崔二公子全然不知道自己在别人眼里同样也是个小白脸,而且还是个长得不如许长安好看的小白脸,自然也就不留余地的发出嘲笑。
“快滚开,本少今天心情不好,惹恼了本少,连你一起教训!”
“哦,好大的口气。”
许长安似笑非笑:“不过本公子今天却是是没法走开,毕竟这事儿是因为本公子起的,要是就这样撒手不管,岂不是要被人骂一句人渣?”
一旁的秦澜闻言顿时翻了个白眼,暗道你都不知道被人骂了多少句人渣了,还怕这一句?
“因为你起的?”
崔二公子愣了愣,然后恍然大悟:“就是你跟本少抢柳姑娘?”
“没错,本公子刚刚的确在柳姑娘的房里。”
许长安轻笑着说道:
“怎样,觉着气吗?你求之不得的柳姑娘,跟本公子关系可密切了呢。
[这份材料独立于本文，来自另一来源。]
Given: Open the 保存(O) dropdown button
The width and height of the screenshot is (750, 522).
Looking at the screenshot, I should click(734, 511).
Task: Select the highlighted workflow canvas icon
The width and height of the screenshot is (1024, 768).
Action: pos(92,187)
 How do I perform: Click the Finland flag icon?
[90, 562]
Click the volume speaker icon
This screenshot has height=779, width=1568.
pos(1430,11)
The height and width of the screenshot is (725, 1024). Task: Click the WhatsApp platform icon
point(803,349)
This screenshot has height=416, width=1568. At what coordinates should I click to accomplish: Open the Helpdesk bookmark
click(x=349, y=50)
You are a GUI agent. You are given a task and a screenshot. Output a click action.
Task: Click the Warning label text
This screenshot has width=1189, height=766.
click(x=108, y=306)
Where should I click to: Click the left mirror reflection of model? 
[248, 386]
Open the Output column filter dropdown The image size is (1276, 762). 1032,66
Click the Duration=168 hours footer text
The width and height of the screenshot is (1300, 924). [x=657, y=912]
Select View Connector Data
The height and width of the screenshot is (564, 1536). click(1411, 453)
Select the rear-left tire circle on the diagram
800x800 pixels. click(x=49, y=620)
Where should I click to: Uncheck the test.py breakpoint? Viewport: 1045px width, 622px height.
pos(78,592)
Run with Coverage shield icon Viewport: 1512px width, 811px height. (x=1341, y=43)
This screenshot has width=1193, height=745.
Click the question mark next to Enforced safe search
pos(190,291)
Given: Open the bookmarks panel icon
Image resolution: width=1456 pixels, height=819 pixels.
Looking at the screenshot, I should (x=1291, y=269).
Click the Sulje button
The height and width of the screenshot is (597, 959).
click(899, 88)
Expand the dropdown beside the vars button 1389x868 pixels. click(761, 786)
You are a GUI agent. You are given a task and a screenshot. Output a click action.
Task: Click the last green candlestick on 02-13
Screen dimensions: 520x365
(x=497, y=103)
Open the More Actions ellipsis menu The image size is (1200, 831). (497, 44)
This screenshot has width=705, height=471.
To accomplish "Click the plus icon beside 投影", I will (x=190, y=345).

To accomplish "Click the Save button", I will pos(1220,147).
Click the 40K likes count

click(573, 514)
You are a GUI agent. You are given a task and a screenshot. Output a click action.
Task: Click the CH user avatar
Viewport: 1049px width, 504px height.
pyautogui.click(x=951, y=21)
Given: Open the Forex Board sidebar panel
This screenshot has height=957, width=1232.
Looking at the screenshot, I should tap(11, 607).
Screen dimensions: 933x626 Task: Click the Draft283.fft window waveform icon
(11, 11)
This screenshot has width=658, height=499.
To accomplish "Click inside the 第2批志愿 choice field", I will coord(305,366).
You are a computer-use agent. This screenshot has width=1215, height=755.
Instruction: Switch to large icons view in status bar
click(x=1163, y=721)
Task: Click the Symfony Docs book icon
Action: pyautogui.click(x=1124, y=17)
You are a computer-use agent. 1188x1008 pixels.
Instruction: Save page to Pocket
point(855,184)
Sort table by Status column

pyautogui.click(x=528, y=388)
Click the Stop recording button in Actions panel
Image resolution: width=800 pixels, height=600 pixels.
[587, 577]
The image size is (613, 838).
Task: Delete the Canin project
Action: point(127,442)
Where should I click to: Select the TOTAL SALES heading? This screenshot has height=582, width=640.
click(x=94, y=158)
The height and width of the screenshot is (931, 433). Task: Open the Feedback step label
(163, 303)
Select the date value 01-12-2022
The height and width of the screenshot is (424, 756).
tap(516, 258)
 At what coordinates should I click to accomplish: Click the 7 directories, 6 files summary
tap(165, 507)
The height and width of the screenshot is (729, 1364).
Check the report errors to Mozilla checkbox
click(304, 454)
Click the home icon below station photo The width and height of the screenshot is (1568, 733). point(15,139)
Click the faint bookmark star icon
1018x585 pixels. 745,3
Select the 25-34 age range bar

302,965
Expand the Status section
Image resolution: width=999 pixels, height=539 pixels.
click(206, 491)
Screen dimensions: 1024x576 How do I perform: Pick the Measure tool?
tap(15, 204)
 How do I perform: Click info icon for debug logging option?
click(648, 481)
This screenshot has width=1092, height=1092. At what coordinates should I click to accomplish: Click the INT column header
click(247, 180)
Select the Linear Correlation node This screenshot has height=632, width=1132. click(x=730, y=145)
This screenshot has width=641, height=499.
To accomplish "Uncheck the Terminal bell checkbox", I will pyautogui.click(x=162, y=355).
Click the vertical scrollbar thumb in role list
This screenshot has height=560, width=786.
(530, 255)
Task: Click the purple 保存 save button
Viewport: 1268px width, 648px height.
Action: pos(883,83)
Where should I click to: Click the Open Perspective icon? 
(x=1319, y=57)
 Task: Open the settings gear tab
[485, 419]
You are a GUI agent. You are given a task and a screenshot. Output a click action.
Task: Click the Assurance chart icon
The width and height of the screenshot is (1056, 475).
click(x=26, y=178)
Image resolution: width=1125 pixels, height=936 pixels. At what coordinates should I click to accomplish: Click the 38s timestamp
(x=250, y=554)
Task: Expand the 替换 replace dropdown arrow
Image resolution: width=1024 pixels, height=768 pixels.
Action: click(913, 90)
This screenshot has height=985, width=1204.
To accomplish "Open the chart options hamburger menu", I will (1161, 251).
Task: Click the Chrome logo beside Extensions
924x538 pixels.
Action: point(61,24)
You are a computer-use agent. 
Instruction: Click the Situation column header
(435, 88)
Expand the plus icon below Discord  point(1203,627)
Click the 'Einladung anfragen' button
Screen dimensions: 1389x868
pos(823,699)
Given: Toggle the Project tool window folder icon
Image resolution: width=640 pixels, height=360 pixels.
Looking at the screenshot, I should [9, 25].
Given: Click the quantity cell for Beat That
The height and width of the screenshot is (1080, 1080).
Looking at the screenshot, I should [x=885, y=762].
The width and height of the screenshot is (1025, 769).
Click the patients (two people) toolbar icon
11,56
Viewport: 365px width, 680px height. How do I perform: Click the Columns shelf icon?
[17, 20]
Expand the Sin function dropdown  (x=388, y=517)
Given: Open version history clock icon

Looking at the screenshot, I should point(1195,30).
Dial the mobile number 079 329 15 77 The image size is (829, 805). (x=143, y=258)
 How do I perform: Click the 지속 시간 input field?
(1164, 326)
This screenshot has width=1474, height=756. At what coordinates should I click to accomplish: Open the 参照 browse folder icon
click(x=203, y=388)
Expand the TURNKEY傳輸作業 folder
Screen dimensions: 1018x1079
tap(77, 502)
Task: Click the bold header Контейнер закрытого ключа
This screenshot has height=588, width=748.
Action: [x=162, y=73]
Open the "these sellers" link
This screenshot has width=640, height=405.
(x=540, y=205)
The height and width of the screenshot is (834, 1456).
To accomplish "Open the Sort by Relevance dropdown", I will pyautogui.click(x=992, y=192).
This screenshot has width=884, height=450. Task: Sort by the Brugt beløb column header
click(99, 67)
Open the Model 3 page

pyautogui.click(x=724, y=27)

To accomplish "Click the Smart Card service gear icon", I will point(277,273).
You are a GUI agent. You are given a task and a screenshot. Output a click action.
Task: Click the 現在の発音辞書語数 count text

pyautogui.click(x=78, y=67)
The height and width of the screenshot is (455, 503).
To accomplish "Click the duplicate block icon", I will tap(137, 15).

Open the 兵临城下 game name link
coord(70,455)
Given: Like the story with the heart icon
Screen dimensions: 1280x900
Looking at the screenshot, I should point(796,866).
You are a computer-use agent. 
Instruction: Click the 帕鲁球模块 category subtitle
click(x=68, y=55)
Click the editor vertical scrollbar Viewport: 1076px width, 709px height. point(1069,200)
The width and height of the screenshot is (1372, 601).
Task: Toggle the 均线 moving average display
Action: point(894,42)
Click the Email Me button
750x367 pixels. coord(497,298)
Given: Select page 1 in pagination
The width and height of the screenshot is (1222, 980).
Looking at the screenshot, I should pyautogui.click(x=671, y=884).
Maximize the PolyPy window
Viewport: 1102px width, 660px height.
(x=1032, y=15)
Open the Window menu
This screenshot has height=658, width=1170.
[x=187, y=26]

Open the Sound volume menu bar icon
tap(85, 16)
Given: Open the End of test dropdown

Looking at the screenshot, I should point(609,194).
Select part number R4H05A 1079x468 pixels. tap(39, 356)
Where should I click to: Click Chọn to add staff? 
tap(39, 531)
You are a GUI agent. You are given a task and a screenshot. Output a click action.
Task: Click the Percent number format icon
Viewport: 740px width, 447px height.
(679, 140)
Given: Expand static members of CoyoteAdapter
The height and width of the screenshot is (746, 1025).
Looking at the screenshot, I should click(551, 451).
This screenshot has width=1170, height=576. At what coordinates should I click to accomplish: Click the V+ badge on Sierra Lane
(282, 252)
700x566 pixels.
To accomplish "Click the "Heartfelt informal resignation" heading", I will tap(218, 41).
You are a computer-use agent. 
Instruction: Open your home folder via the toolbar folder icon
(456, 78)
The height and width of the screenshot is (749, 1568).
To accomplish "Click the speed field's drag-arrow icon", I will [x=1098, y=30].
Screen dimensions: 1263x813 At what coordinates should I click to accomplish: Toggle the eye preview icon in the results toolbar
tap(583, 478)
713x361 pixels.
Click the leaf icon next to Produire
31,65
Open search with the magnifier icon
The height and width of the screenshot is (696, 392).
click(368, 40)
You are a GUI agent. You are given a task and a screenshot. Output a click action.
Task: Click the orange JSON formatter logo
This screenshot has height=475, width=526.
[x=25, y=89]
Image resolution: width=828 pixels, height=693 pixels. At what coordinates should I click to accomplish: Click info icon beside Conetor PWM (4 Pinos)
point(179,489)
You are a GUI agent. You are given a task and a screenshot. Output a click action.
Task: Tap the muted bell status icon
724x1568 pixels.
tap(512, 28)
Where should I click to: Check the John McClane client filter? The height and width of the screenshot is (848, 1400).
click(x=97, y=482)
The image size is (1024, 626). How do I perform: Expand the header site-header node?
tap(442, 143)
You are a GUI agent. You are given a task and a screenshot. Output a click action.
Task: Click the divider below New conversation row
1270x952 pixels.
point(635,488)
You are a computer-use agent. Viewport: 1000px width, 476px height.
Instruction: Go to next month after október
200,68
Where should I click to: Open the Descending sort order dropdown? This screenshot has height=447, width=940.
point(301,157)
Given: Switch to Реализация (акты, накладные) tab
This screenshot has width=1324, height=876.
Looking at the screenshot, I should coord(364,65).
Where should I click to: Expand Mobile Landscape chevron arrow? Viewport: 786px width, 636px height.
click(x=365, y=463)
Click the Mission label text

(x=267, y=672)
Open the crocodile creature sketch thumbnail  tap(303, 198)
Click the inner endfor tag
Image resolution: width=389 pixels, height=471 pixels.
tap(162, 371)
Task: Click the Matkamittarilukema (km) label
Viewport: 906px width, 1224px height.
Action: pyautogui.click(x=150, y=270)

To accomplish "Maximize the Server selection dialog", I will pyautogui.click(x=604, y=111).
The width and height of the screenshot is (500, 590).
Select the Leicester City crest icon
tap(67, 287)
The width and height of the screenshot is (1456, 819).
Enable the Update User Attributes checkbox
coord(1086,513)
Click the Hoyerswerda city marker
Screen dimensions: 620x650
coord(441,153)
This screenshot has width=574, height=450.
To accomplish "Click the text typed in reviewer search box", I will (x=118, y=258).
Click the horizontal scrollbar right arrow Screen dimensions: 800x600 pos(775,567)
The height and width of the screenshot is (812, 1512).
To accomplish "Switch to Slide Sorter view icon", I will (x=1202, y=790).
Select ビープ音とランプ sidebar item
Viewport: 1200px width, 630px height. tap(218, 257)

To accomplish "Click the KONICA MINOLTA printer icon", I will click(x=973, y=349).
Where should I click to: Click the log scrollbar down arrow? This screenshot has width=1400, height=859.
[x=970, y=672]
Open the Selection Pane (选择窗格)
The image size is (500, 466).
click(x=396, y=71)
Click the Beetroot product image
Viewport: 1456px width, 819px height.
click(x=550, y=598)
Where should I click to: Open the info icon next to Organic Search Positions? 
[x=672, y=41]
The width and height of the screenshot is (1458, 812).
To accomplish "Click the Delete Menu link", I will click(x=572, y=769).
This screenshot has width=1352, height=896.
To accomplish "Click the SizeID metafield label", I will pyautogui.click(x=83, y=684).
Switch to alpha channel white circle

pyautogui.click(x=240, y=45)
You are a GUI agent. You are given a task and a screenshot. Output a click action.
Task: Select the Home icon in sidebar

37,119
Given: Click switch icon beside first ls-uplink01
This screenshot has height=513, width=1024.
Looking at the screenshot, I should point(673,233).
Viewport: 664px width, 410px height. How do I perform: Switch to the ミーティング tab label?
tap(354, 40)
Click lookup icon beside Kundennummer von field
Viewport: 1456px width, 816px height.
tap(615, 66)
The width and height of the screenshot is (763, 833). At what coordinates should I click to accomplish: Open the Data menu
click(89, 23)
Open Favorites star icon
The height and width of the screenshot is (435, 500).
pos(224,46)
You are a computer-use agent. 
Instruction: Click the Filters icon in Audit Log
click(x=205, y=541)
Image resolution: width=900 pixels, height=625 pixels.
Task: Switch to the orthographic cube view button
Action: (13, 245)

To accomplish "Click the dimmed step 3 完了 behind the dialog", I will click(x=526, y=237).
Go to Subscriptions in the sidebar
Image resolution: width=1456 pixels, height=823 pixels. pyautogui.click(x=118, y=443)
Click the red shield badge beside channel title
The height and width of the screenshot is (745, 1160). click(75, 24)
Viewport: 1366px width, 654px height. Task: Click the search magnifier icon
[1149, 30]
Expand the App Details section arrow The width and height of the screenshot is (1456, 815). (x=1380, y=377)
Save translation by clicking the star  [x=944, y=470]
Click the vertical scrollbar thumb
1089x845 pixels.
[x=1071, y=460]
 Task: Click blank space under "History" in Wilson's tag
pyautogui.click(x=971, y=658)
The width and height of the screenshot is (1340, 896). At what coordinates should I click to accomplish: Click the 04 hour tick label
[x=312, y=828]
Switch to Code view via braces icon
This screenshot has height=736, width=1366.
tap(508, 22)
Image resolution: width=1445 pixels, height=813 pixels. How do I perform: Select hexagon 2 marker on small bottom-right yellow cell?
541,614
”
“你——”
崔二公子立马气的涨红了脸,
“那又如何!那又如何!
能跟你这种家伙搅在一起,想来也不过是个千人 骑万人 操 的贱 货罢了,本少还不稀罕呢!”
此言一出,整个茵翠楼便立马安静下来,落针可闻。
清倌儿停止了啜泣。
秦澜挑了挑眉。
老鸨给身遭的护卫打手势。
姬如月投来视线,目光清冷。
二楼的小窗里,一双美目偷偷盯着这里,带着一丝紧张与恼怒。
许长安嘴角下压,但又立马扬了起来。
他看着崔二公子,目光平静的好似寒冬的湖面。
“怎……怎么,本少说的不对吗?”
被这目光看得有些瘆得慌,但崔二公子依旧梗着脖子叫嚣道:
“青楼的女人不就是给人玩的吗?那个柳姑娘虽然明面上是个清倌,卖艺不卖身,但谁知道她暗地里和多少男人……”
“啪!”
清澈嘹亮的脆声,回响整个茵翠楼。
崔二公子还没回过神来,便感觉脸颊一痛,然后整个世界天旋地转。